§ **EXERCISE PROMPT**
Whenever a line in the data below includes the string "rank", copy it out.

#### DATASET RECORDS ####

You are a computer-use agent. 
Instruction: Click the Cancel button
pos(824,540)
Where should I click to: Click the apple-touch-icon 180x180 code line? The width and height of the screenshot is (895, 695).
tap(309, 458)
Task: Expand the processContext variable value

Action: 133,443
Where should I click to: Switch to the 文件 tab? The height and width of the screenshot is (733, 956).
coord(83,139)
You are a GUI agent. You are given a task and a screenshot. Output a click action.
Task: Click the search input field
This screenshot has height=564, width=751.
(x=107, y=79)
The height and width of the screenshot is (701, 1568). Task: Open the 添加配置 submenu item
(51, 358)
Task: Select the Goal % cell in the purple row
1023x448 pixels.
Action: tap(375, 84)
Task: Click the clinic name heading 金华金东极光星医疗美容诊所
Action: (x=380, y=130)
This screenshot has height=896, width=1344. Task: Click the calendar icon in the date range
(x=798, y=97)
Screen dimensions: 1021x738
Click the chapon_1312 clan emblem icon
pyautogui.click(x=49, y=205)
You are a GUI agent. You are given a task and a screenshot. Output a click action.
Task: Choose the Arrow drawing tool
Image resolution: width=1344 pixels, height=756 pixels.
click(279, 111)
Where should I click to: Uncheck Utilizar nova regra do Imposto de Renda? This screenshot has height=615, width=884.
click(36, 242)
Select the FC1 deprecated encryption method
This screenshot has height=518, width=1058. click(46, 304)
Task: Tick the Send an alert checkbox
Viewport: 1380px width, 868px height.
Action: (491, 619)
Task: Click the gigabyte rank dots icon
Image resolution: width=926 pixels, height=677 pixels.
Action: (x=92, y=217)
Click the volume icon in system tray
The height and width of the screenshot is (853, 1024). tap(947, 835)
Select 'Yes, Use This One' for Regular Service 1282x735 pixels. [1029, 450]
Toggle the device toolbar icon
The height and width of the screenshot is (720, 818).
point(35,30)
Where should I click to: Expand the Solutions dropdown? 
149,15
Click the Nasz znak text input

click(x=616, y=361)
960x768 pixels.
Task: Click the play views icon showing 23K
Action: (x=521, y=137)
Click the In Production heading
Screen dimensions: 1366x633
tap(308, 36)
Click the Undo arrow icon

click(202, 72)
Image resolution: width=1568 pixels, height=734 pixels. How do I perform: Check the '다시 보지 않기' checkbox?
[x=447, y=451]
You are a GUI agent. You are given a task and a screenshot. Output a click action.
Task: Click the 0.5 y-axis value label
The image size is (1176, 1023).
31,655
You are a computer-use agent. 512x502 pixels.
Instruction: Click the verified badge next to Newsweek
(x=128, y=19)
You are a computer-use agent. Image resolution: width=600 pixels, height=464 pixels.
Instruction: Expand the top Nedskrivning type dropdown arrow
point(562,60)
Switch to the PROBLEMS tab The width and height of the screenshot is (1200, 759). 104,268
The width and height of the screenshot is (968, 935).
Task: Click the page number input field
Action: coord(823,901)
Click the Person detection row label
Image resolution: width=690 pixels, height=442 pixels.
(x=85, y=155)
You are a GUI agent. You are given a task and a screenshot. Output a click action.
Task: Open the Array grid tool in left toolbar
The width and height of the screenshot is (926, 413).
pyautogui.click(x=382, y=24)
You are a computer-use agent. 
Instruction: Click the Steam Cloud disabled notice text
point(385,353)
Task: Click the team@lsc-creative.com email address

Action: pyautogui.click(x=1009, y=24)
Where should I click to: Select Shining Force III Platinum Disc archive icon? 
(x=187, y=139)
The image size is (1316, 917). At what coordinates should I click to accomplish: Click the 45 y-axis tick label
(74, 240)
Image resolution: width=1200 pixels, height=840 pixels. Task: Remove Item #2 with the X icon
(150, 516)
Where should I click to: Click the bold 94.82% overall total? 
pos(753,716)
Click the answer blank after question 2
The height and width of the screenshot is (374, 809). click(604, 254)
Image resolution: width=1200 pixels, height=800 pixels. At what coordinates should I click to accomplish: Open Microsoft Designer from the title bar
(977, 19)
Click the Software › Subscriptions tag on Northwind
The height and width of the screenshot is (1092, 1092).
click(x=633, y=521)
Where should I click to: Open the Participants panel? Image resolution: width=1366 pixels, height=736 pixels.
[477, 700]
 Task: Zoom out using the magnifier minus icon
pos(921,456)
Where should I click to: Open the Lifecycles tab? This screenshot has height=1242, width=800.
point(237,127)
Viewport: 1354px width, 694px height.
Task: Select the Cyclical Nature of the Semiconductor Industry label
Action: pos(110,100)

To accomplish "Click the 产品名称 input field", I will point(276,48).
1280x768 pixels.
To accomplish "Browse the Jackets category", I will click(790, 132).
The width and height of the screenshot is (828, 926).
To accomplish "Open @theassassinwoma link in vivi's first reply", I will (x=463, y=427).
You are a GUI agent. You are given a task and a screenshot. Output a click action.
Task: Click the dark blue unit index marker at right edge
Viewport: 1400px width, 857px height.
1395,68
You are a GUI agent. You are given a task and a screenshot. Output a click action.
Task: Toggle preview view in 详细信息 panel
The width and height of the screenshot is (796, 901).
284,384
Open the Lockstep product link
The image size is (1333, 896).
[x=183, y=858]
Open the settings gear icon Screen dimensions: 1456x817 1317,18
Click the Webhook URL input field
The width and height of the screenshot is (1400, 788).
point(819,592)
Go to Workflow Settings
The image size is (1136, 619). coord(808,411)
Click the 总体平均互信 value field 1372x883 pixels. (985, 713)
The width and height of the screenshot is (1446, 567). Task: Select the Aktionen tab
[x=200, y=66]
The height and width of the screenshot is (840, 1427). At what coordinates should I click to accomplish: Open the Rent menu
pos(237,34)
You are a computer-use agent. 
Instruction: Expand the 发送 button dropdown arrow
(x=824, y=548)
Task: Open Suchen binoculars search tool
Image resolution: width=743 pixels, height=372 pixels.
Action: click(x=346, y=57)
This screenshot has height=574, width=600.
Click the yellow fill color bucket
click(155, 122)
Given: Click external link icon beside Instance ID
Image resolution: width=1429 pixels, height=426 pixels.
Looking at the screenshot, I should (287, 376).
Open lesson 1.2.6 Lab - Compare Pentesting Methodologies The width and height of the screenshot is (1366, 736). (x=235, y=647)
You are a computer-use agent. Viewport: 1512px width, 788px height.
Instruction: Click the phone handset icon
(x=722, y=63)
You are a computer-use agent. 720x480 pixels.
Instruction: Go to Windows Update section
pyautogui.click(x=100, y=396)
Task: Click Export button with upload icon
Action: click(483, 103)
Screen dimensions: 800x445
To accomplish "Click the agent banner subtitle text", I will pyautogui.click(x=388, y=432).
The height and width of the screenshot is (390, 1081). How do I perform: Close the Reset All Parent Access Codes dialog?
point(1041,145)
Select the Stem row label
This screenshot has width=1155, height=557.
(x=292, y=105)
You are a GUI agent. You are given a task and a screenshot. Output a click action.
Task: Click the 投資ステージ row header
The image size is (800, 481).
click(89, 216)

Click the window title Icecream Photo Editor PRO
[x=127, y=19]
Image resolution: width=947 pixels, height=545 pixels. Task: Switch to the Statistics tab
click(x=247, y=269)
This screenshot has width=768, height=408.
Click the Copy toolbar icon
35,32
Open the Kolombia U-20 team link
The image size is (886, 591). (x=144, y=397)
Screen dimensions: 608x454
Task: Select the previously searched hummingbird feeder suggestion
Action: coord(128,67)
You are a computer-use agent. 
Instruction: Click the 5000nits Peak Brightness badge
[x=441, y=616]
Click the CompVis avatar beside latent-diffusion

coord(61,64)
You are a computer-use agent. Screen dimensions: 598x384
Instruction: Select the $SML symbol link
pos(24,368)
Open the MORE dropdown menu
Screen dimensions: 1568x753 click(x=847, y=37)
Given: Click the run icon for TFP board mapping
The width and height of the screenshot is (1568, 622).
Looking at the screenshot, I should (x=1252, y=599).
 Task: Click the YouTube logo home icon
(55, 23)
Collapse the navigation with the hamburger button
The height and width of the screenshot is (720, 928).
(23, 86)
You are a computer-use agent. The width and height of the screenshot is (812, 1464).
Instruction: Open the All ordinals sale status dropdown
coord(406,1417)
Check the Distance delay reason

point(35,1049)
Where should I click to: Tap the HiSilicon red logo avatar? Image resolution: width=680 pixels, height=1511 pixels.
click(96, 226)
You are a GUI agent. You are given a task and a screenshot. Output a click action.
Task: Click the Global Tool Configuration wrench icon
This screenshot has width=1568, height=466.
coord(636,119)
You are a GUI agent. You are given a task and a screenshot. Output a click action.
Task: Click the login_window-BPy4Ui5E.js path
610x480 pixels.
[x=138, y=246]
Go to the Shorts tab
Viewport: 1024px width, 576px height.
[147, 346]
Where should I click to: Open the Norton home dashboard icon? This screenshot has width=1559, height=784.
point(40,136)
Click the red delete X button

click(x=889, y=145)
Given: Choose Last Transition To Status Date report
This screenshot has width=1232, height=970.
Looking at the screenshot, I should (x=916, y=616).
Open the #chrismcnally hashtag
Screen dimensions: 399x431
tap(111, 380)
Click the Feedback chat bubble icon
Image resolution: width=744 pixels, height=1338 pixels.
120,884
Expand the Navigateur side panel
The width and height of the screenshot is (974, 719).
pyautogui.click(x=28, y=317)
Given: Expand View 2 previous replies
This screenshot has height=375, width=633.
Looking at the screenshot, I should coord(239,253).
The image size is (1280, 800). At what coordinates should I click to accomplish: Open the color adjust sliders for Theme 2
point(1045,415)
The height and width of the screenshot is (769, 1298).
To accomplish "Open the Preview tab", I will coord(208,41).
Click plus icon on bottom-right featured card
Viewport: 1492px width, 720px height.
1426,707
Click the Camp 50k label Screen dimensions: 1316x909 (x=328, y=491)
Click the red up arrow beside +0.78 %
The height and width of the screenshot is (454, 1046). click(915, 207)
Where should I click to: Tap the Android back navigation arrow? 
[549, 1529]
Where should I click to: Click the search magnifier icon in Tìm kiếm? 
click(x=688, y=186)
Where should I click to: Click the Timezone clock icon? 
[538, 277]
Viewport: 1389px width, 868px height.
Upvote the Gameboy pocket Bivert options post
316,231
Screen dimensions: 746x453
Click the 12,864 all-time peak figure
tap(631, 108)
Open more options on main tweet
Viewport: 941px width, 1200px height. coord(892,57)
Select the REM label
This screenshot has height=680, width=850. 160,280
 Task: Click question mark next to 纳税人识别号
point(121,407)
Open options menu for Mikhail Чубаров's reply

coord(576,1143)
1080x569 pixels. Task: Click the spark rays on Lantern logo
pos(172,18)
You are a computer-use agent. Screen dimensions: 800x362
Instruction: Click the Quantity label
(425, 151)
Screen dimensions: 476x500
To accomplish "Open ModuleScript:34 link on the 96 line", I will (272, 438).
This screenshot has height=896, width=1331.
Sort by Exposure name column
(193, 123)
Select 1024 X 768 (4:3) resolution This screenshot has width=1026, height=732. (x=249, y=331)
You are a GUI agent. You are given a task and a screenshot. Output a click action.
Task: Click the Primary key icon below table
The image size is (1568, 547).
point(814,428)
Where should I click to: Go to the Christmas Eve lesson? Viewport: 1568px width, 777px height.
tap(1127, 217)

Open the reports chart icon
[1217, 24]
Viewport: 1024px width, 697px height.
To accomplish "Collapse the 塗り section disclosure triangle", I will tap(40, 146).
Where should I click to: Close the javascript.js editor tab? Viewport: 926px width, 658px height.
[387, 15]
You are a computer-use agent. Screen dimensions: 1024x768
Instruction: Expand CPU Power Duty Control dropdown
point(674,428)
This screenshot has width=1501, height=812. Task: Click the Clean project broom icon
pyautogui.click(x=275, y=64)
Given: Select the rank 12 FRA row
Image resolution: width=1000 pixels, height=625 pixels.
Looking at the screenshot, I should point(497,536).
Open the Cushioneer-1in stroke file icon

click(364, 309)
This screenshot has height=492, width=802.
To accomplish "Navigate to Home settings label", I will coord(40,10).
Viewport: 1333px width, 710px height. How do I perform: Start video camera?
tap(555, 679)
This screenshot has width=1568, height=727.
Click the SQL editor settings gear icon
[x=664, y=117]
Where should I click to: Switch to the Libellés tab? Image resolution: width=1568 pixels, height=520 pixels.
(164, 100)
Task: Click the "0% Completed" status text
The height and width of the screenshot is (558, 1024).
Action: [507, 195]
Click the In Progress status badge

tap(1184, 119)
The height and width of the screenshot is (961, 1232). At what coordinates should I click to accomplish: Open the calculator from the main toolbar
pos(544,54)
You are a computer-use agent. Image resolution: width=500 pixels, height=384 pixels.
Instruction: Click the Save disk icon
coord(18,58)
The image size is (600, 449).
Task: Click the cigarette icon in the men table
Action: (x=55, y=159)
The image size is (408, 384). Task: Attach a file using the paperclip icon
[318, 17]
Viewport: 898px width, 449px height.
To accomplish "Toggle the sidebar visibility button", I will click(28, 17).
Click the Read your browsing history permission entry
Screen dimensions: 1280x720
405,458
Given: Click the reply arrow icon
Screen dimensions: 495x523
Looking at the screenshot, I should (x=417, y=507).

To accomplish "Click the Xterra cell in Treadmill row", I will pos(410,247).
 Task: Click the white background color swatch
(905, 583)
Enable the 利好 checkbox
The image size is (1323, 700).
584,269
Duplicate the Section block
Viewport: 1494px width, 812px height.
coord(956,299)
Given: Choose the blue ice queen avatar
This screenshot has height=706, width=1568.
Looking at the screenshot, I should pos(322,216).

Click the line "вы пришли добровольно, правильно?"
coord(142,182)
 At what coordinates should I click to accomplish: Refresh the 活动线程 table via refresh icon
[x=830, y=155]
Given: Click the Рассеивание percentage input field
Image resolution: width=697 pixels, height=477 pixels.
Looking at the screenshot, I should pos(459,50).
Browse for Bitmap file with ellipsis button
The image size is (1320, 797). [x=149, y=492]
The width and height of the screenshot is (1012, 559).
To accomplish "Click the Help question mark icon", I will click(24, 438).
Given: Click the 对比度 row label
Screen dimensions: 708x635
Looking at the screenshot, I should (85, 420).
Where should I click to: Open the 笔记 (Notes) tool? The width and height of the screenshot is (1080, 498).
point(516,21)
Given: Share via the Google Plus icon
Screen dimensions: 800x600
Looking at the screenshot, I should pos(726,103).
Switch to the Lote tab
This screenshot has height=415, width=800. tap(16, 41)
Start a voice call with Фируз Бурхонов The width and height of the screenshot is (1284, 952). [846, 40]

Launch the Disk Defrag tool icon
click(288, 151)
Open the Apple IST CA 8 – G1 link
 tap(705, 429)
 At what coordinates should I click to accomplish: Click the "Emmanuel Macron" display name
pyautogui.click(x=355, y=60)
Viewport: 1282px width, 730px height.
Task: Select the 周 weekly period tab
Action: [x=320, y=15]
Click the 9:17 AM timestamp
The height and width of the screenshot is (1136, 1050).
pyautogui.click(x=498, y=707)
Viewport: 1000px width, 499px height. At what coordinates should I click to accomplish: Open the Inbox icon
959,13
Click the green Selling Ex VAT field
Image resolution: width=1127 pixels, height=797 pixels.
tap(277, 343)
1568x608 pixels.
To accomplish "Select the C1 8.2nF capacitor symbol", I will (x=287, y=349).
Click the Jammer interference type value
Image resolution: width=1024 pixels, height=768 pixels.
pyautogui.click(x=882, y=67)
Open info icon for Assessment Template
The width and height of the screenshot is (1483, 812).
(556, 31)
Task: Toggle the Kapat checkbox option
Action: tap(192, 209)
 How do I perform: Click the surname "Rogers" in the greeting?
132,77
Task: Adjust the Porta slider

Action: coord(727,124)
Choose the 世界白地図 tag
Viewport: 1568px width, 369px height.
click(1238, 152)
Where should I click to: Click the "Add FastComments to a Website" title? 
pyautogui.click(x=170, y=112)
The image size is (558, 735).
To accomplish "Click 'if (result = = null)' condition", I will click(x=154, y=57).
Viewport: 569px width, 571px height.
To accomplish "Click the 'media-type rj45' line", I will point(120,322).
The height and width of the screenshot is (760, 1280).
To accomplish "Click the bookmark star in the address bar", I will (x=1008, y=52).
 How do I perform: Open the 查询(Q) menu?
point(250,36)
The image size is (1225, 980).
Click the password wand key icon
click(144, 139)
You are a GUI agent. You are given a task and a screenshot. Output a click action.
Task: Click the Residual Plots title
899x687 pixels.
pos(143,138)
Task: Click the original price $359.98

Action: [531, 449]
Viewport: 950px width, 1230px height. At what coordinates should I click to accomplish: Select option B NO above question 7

####

§ **SOLVED EXERCISE**
Task: Click the gigabyte rank dots icon
Given: Select the rank 12 FRA row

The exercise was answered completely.